Following a recommendation from the International Monetary Fund, the central bank announced in September that it would begin releasing summaries about two weeks after an interest rate decision starting in 2023 in an effort to improve transparency.

“I think it’s a good idea. Most major central banks do release some kind of minutes or meeting summaries,” said Douglas Porter, BMO’s chief economist.

The Bank of Canada raised its key interest rate for the eighth consecutive time since March on Jan. 25, bringing it to 4.5 per cent. At the time, the central bank signalled it would be taking a pause on any further hikes to let the impact of its aggressive hiking cycle sink in.

Wednesday’s summary is expected to shed light on what the governing council discussed while making that decision.

Giving insight into the deliberations is already common practice at the U.S. Federal Reserve, where meeting minutes are released three weeks following an interest rate decision.

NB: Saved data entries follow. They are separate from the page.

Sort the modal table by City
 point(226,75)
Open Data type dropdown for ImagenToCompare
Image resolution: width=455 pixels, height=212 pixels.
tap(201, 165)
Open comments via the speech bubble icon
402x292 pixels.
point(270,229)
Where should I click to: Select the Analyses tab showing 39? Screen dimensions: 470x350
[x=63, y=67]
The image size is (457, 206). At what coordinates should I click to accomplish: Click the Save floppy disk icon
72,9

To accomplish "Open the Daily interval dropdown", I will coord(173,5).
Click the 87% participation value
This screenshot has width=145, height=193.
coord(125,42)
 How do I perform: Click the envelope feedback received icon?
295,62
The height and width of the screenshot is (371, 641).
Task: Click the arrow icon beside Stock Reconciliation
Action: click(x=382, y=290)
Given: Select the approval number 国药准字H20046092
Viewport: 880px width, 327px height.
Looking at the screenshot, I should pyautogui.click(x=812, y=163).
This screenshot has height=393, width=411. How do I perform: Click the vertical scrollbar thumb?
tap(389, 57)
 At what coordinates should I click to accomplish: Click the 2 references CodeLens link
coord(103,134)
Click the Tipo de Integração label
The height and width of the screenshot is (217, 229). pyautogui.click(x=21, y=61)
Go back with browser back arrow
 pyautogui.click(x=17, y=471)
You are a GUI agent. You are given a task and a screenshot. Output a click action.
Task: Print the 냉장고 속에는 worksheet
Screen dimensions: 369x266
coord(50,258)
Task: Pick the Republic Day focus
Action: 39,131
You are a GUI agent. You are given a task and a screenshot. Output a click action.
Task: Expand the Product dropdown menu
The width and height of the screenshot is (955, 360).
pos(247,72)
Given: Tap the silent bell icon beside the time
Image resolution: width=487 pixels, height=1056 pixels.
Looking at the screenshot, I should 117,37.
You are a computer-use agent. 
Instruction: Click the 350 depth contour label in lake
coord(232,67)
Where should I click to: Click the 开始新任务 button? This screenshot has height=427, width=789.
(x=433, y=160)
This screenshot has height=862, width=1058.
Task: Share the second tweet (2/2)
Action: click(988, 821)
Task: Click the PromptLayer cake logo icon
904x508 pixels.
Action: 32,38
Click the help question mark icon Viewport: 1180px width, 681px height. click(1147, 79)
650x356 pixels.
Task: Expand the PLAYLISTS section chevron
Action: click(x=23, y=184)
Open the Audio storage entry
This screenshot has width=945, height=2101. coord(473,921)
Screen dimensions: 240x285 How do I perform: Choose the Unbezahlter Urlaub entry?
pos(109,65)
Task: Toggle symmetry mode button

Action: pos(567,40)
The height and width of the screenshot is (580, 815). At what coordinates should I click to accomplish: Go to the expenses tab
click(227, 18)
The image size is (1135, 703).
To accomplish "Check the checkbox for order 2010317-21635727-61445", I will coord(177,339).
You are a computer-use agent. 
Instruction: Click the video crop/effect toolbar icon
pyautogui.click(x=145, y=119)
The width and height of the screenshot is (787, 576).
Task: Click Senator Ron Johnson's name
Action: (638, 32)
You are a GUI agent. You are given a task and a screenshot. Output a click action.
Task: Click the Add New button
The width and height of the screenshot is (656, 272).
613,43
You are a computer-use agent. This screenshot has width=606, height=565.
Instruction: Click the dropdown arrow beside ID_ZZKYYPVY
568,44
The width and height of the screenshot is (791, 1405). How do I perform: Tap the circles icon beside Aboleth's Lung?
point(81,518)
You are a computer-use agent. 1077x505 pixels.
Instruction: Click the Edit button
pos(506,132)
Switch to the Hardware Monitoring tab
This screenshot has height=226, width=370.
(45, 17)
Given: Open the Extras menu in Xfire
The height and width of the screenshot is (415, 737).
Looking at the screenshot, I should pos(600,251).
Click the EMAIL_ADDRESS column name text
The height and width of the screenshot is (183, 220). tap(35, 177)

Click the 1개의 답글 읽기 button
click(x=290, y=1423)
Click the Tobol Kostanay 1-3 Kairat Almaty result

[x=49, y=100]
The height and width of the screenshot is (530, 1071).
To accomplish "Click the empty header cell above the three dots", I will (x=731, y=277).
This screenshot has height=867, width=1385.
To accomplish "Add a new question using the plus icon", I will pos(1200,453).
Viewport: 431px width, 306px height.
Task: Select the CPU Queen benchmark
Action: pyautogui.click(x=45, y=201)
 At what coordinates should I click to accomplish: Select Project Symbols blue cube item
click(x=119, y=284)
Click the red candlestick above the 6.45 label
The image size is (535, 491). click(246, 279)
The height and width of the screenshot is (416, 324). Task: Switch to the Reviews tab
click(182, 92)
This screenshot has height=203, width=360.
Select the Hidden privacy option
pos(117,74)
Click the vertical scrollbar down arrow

‘Our social cohesion is suffering’: Rising inflation, interest rates costing personal connections

Although the minutes can be insightful, Porter said they typically aren’t market-moving and instead serve as historical record.

The Bank of Canada hasn’t said much about what the summaries will look like, leaving the depth and format of the summaries to be discovered on Wednesday.

But Porter said he isn’t expecting them to match up with the detail offered by the Federal Reserve’s meeting minutes.

The Bank of Canada’s governing council is responsible for the central bank’s monetary policy and consists of the governor, senior deputy governor and four deputy governors. Unlike the Federal Reserve, where the 12 members vote on interest rate decision, the governing council’s decisions are consensus-driven.

That means all members of the governing council come to the same decision at the end of deliberations.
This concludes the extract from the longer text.